I'm trying to vectorize a sliding window search for object detection. So far I have been able to use numpy broadcasting to slice my main image into window sized slices that I have stored in the variable all_windows seen below. I have verified that the actual values match so I'm happy with it up to that point.

The next part is where I'm having trouble. I'd like to index into the all_windows array as I call the patchCleanNPredict() function so that I can pass each window into the function in a similarly vectorized format.

I was trying to create an array called new_indx that would contain the slice indices in a 2d array, e.g. ([0,0], [1,0], [2,0]...) but have been running into problems.

I'm hoping to end up with an array of confidence values for each window. The code below works in python 3.5. Thanks in advance for any help/advice.

import numpy as np

def patchCleanNPredict(patch):
    # patch = cv2.resize()# shrink patches with opencv resize function
    patch = np.resize(patch.flatten(),(1,np.shape(patch.flatten())[0])) # flatten the patch
    print('patch: ',patch.shape) 
    # confidence = predict(patch) # fake function showing prediction intent
    return # confidence

window = (30,46)# window dimensions
strideY = 10
strideX = 10

img = np.random.randint(0,245,(640,480)) # image that is being sliced by the windows

indx = np.arange(0,img.shape[0]-window[1],strideY)[:,None]+np.arange(window[1])
vertical_windows = img[indx]
print(vertical_windows.shape) # returns (60,46,480)

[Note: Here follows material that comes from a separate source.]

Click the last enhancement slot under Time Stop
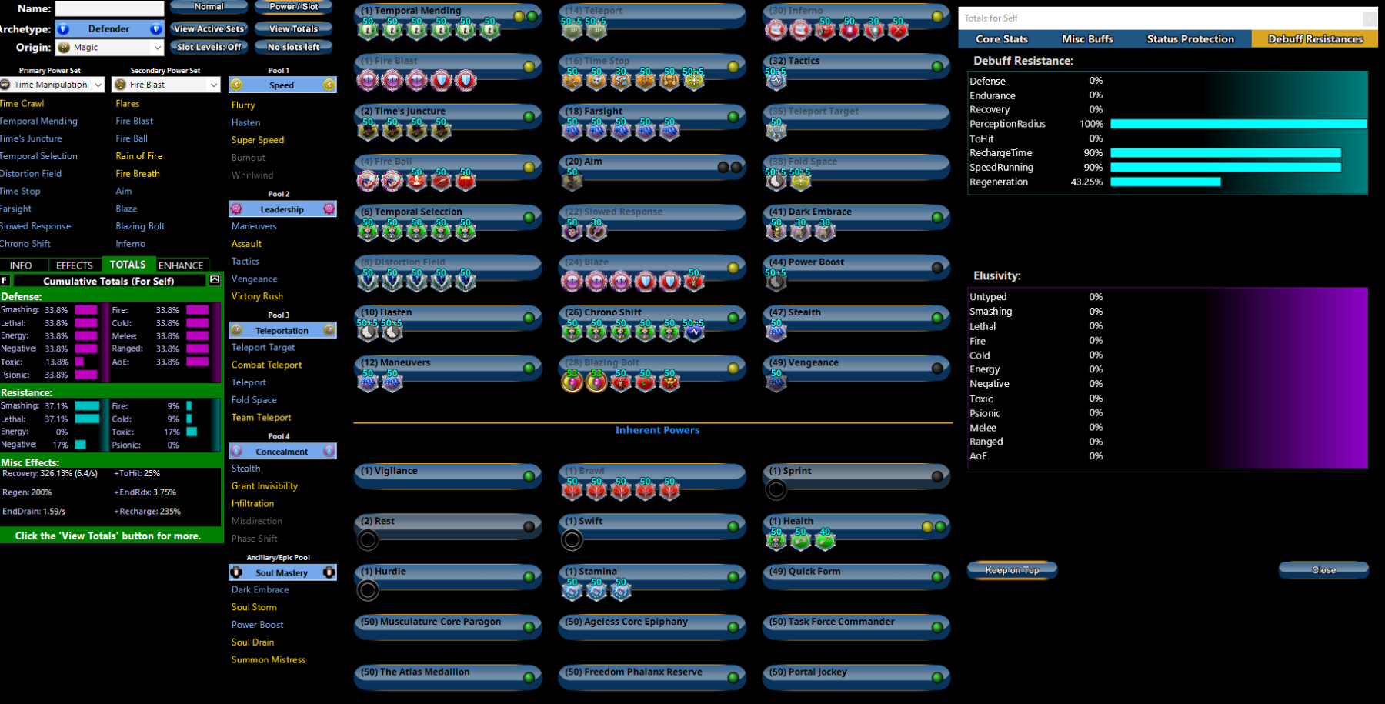1385x704 pixels. tap(694, 80)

vertical_windows = np.transpose(vertical_windows,(0,2,1))
indx = np.arange(0,vertical_windows.shape[1]-window[0],strideX)[:,None]+np.arange(window[0])
all_windows = vertical_windows[0:vertical_windows.shape[0],indx]
all_windows = np.transpose(all_windows,(1,0,3,2))

print(all_windows.shape) # returns (45,60,46,30)

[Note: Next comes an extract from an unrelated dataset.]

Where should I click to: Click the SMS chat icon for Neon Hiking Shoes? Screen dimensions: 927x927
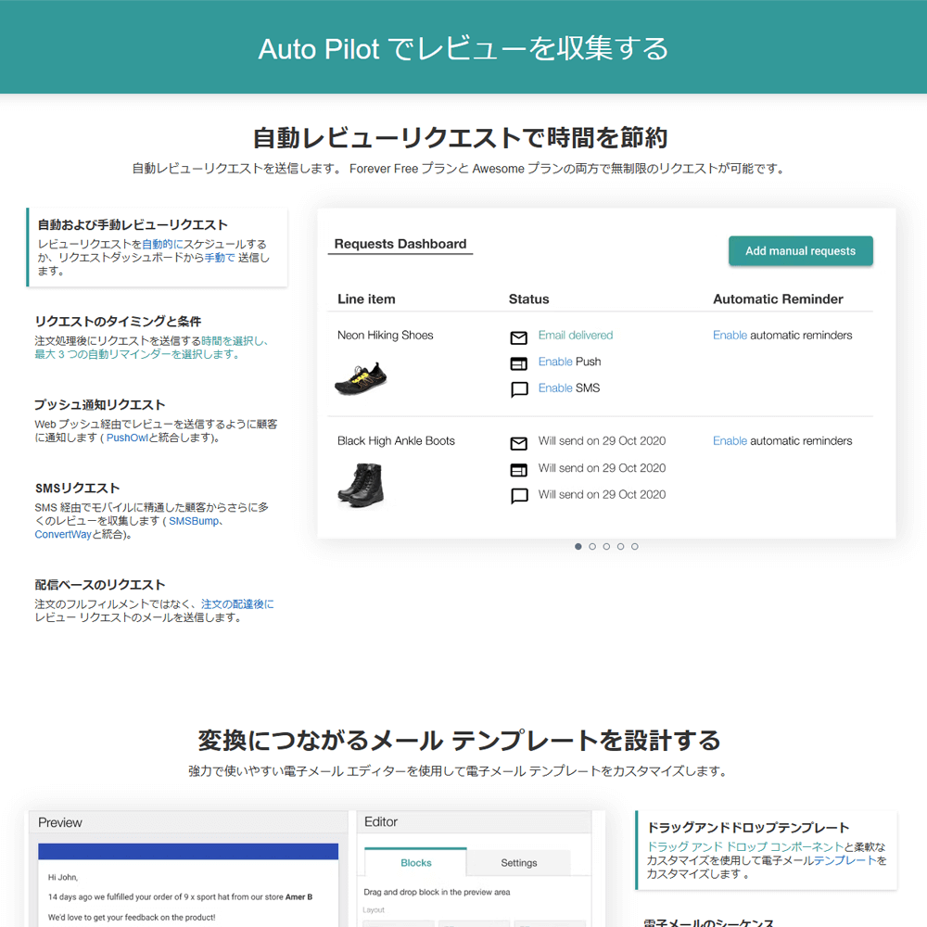pos(519,390)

data_patch_size = (int(window[0]/2),int(window[1]/2)) # size the windows will be shrunk to

single_patch = all_windows[0,0,:,:]
patchCleanNPredict(single_patch) # prints the flattened patch size (1,1380)

new_indx = (1,1) # should this be an array of indices? 
patchCleanNPredict(all_windows[new_indx,:,:]) ## this is where I'm having trouble


  • To evaluate a function on all of the windows in a vectorized manner I ended up having to do a good amount of resizing and rearranging with np.transpose to get it all to broadcast correctly. The code below works and has for loops to display and confirm that the image windows haven't been garbled/mixed up. They would be deleted/commented for full speed runs.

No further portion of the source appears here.